Saya tidak hendak mengatakan bahwa upaya merevitalisasi dan membumikan Pancasila tidak penting dan nonsense. Justru, ketika peradaban sudah makin sakit seperti sekarang, upaya serius untuk memaknai Pancasila sebagai dasar ideologi dan pandangan hidup bangsa yang mampu menciptakan suasana keilahian, kemanusiaan, persatuan, demokrasi, dan keadilan dalam perilaku hidup keseharian perlu terus dilakukan. Anak-anak bangsa yang kini tengah gencar menimba ilmu di bangku pendidikan jelas perlu menjadi sasaran yang tepat untuk menyemaikan dan menumbuhsuburkan nilai-nilai Pancasila itu.
Yang perlu dipikirkan adalah bagaimana pendekatan yang tepat digunakan untuk membumikan nilai-nilai Pancasila ke dalam nurani generasi masa depan negeri ini. Dalam pandangan awam saya, pola indoktrinasi gaya Orde Baru yang menjejali anak-anak dengan model hafalan dan “khotbah” yang kurang membumi, hanya menjadikan anak-anak seperti robot yang kehilangan sikap kritis dan daya kreatif. Apalagi, banyak pengamat menilai, Penataran P4 hanya dijadikan sebagai alat untuk melanggengkan kekuasaan dengan menciptakan generasi penurut dan “anak mami” agar selalu sendika dhawuh terhadap penguasa. Dalam konteks demikian, Penataran P4 tak lebih hanya sebuah bentuk pembonsaian anak-anak bangsa agar kelak mereka tidak menjadi generasi yang mampu berkembang secara mandiri, kreatif, cerdas, demokratis, dan religius.
Kurikulum “Tersembunyi”
Kini, setelah Pendidikan Pancasila dilepaskan dari Pendidikan Kewarganegaraan di sekolah, Pancasila perlu dimasukkan sebagai bagian dari kurikulum “tersembunyi” yang harus menyatu ke dalam emosi dan perilaku peserta didik. Ia (baca: Pancasila) tidak harus menjadi mata pelajaran tersendiri, tetapi disajikan secara integral pada setiap mata pelajaran. Pendidikan karakter yang kini sedang gencar diimplementasikan dalam dunia pendidikan kita sejatinya juga merupakan bagian dari upaya serius untuk membumikan nilai-nilai Pancasila itu ke dalam pribadi peserta didik.

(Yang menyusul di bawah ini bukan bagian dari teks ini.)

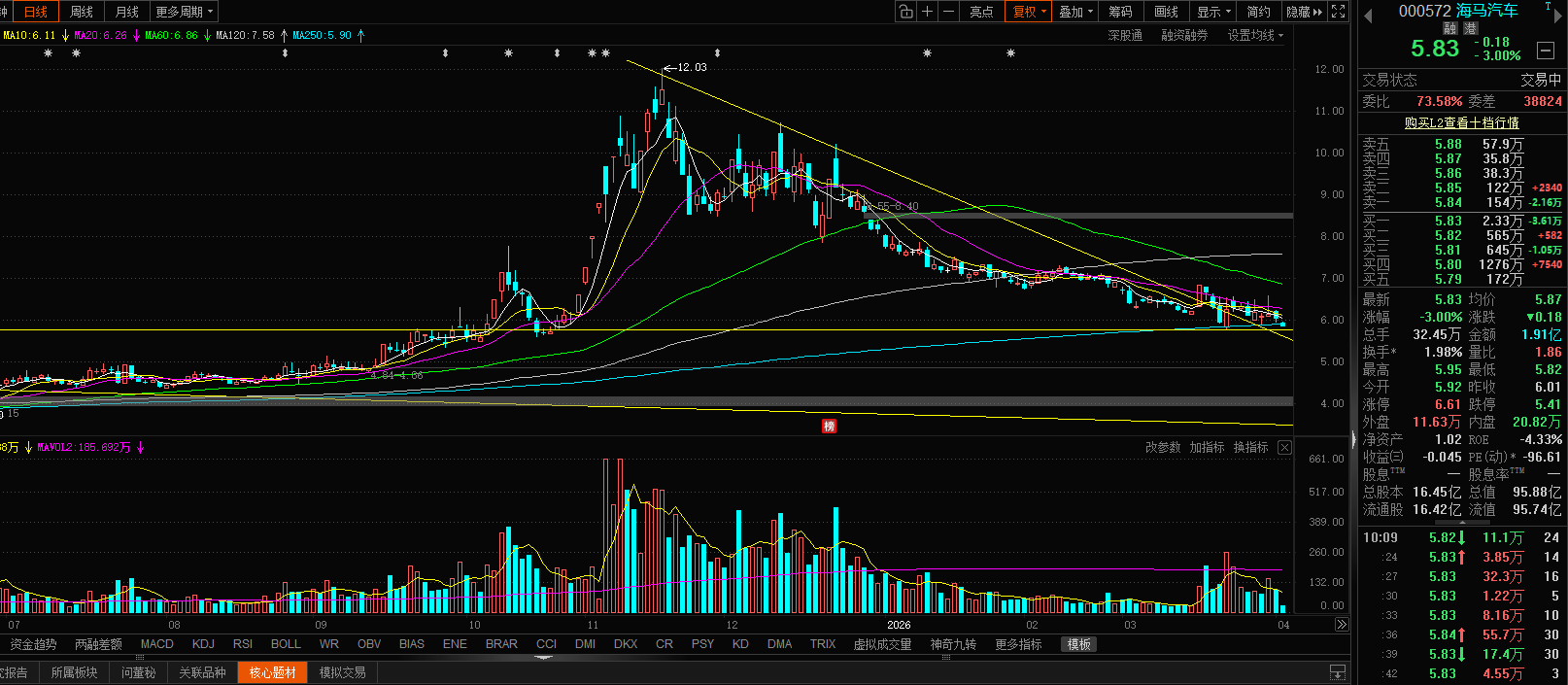
Task: Toggle 筹码 chip distribution display
Action: 1120,12
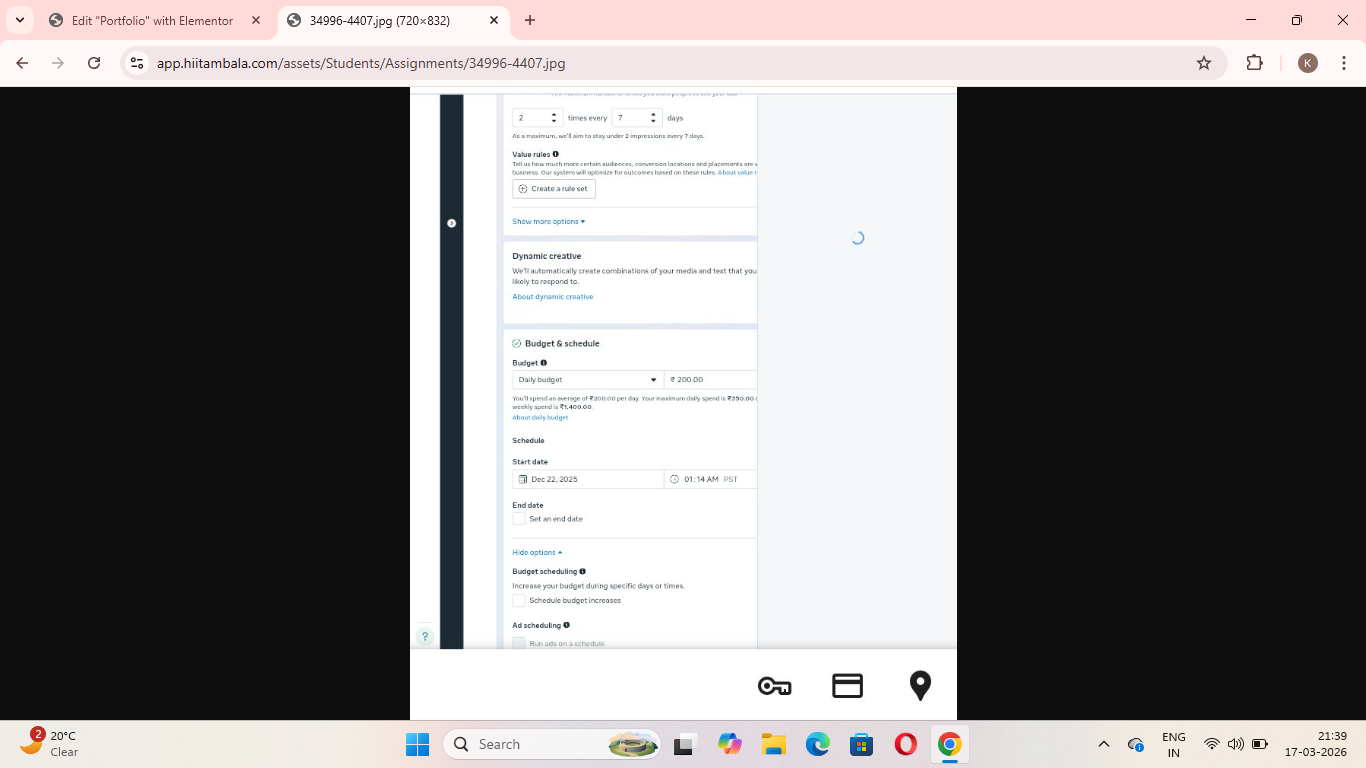Click the payment methods card icon
Viewport: 1366px width, 768px height.
pos(847,686)
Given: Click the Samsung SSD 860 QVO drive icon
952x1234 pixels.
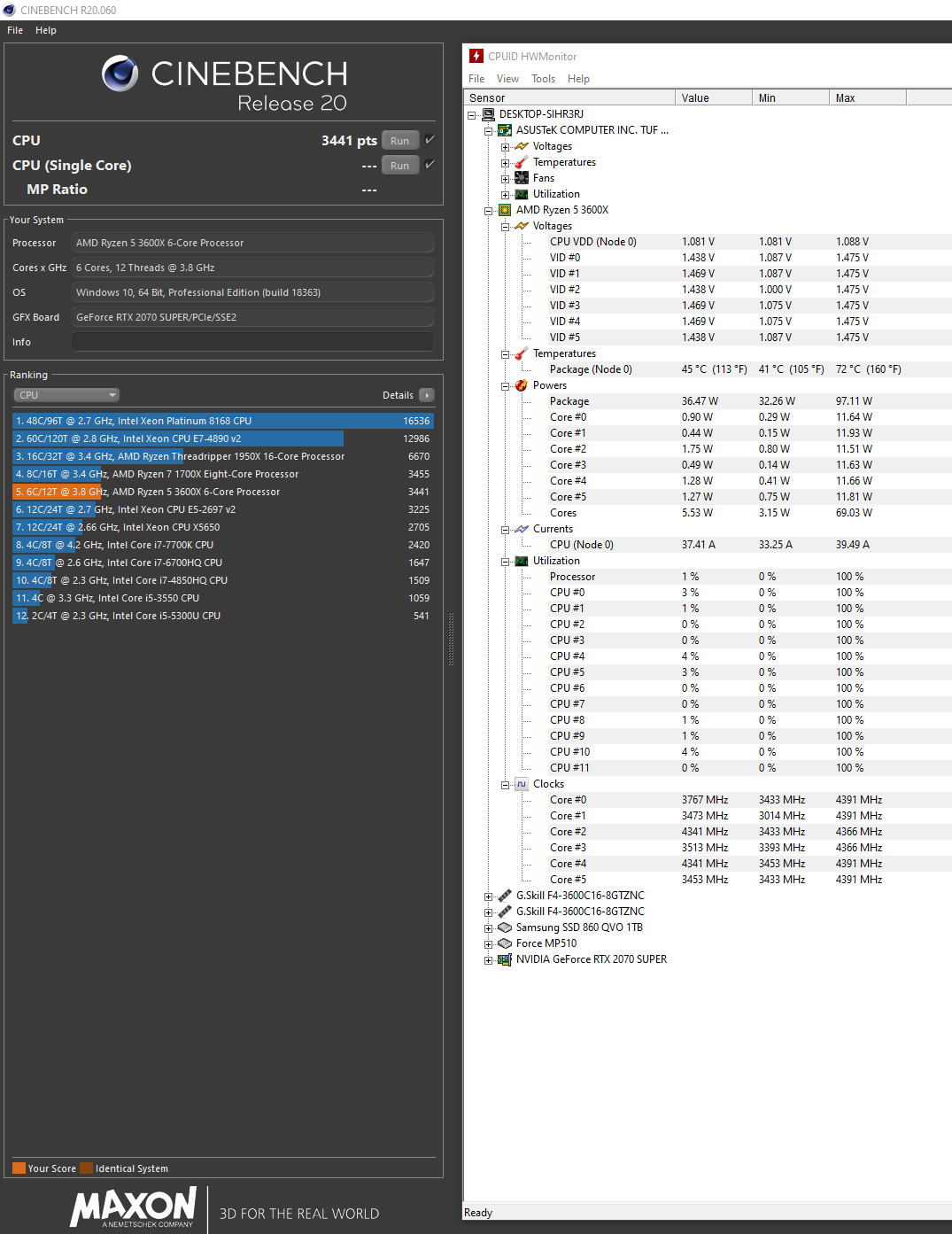Looking at the screenshot, I should pyautogui.click(x=504, y=927).
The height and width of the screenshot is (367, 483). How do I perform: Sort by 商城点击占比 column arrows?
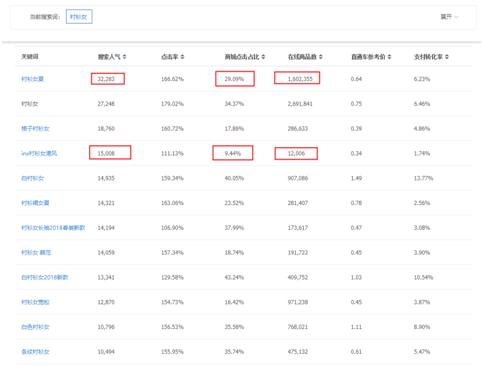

Jika pola pendidikan karakter sebagai bagian dari kurikulum “tersembunyi” ini dilakukan secara serius dan berkesinambungan dalam dunia pendidikan kita, bukan mustahil kelak wajah anak-anak masa depan negeri ini akan selalu tampil ramah, santun, toleran, religius, rendah hati, dan memiliki etos kebangsaan sebagaimana dicontohkan oleh bapak-bapak bangsa. Sudah bukan saatnya lagi anak-anak masa depan negeri ini dicekoki dengan berbagai pola indoktrinasi dan dogmatisasi sempit yang hanya diorientasikan untuk mengkultuskan penguasa semata. Mereka harus tumbuh dan berkembang menjadi generasi masa depan yang mandiri, cerdas, berakhlak, dan berkarakter kuat sehingga tak gampang terperangkap ke dalam kubangan kekerasan dan kejahatan kemanusiaan. Semoga! ***
Salah satu hasil reformasi adalah menghapus P4 tdk lagi wajib dilaksanakan masuk SMP, SMA atau PT. Hasilnya saat ini bukan tambah baik tapi makin kabur. Coba kita amati siswa/i, lingkungan sekitar dan masyarakat kita.
1. Sebagian besar siswa sudah tdk tahu konstitusi negaranya.
2. Sebagian besar siswa sudah tidak tahu lagu-lagu Nasional bangsa Indonesia. Bandingkan dengan lagu-lagu yg mrk hafal (Pop, Metal, dangdut, Jazz, dst).
3. Sebagian besar siswa malu menyanyikan lagu-lagu nasional jika tidak di Forum resmi.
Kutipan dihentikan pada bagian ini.